The Milwaukee Open was a professional golf tournament in Wisconsin on the PGA Tour, played only in 1940. It was held August 2–4 at North Hills Country Club in Menomenee Falls, northwest of Milwaukee. Three-time major winner Ralph Guldahl shot a final round 67 (−4) to win the event at 268 (−16), two shots ahead of runner-up Ed Oliver.  It was his first victory in sixteen months, since the Masters in 1939. The purse was $5,000 with a winner's share of $1,200.
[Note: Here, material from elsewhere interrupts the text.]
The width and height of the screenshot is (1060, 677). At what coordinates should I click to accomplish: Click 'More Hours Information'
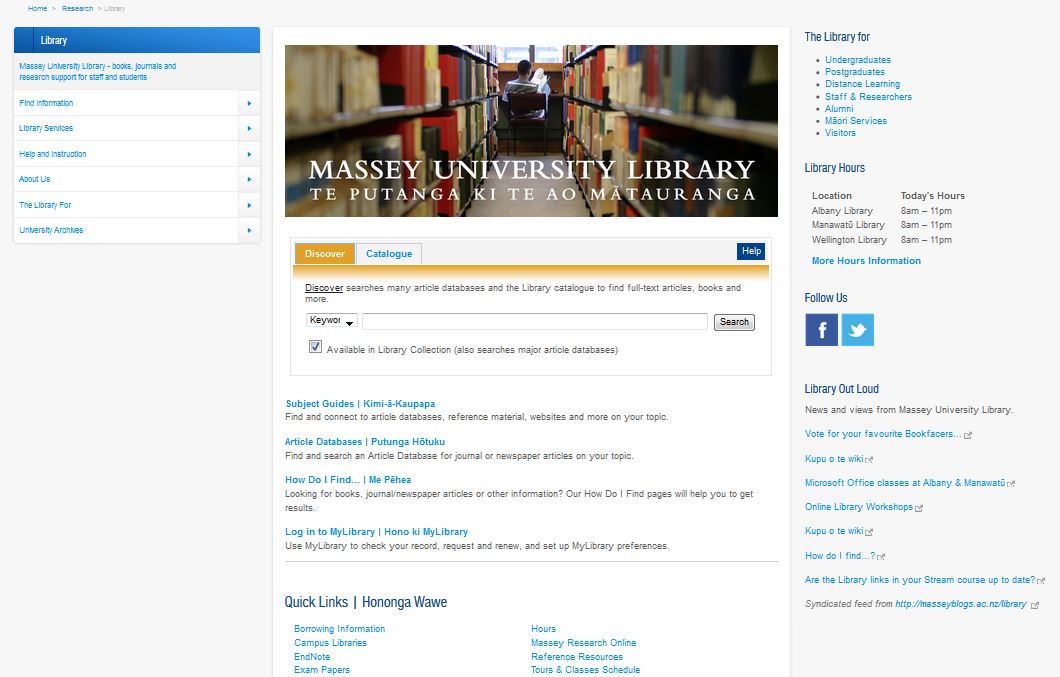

Johnny Bulla led after 54 holes at 197 (−16), a new scoring record for the tour. Playing with Guldahl, he carded a 75 (+4) in the final round and fell into a tie for fourth, four strokes back. With nine holes remaining, Bulla led Guldahl by three strokes, but then shot 39 (+3) while Guldahl made up seven strokes with 32 (−4).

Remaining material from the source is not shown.